[Opening Data records section]
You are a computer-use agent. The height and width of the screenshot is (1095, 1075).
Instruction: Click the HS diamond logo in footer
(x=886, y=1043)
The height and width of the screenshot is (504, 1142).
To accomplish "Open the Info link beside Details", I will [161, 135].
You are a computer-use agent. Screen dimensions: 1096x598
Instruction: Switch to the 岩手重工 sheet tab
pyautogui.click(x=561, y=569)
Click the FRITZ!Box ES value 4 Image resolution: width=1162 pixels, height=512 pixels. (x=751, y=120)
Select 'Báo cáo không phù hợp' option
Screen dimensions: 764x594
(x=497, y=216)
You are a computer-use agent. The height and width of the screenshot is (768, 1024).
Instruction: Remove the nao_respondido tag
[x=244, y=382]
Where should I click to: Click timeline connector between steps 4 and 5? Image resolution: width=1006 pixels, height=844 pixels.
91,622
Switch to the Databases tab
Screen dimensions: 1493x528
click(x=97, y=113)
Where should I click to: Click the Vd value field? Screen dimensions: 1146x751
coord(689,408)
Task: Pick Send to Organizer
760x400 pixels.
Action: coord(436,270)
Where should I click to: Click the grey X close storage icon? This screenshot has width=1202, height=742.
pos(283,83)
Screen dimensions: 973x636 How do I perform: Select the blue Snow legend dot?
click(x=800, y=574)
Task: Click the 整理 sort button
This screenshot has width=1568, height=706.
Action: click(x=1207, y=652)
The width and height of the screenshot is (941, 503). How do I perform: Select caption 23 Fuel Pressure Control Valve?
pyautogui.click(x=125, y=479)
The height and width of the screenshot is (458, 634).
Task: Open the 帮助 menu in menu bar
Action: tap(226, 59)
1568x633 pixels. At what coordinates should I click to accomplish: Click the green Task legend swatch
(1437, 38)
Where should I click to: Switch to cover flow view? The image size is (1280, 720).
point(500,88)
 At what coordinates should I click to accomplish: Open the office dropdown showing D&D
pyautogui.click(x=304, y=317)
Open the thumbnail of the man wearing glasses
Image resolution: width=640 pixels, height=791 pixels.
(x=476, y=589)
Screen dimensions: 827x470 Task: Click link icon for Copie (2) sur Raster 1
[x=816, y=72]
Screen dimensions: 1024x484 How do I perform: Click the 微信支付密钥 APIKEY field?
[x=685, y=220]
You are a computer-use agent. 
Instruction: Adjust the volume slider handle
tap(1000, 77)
[Closing Data records section]
Work task. From the first line to the last, return the data exactly.

Finished task.
You are a computer-use agent. The height and width of the screenshot is (1095, 1075).
Instruction: Click the HS diamond logo in footer
(x=886, y=1043)
The height and width of the screenshot is (504, 1142).
To accomplish "Open the Info link beside Details", I will [161, 135].
You are a computer-use agent. Screen dimensions: 1096x598
Instruction: Switch to the 岩手重工 sheet tab
pyautogui.click(x=561, y=569)
Click the FRITZ!Box ES value 4 Image resolution: width=1162 pixels, height=512 pixels. (x=751, y=120)
Select 'Báo cáo không phù hợp' option
Screen dimensions: 764x594
(x=497, y=216)
You are a computer-use agent. The height and width of the screenshot is (768, 1024).
Instruction: Remove the nao_respondido tag
[x=244, y=382]
Where should I click to: Click timeline connector between steps 4 and 5? Image resolution: width=1006 pixels, height=844 pixels.
91,622
Switch to the Databases tab
Screen dimensions: 1493x528
click(x=97, y=113)
Where should I click to: Click the Vd value field? Screen dimensions: 1146x751
coord(689,408)
Task: Pick Send to Organizer
760x400 pixels.
Action: coord(436,270)
Where should I click to: Click the grey X close storage icon? This screenshot has width=1202, height=742.
pos(283,83)
Screen dimensions: 973x636 How do I perform: Select the blue Snow legend dot?
click(x=800, y=574)
Task: Click the 整理 sort button
This screenshot has width=1568, height=706.
Action: click(x=1207, y=652)
The width and height of the screenshot is (941, 503). How do I perform: Select caption 23 Fuel Pressure Control Valve?
pyautogui.click(x=125, y=479)
The height and width of the screenshot is (458, 634).
Task: Open the 帮助 menu in menu bar
Action: tap(226, 59)
1568x633 pixels. At what coordinates should I click to accomplish: Click the green Task legend swatch
(1437, 38)
Where should I click to: Switch to cover flow view? The image size is (1280, 720).
point(500,88)
 At what coordinates should I click to accomplish: Open the office dropdown showing D&D
pyautogui.click(x=304, y=317)
Open the thumbnail of the man wearing glasses
Image resolution: width=640 pixels, height=791 pixels.
(x=476, y=589)
Screen dimensions: 827x470 Task: Click link icon for Copie (2) sur Raster 1
[x=816, y=72]
Screen dimensions: 1024x484 How do I perform: Click the 微信支付密钥 APIKEY field?
[x=685, y=220]
You are a computer-use agent. 
Instruction: Adjust the volume slider handle
tap(1000, 77)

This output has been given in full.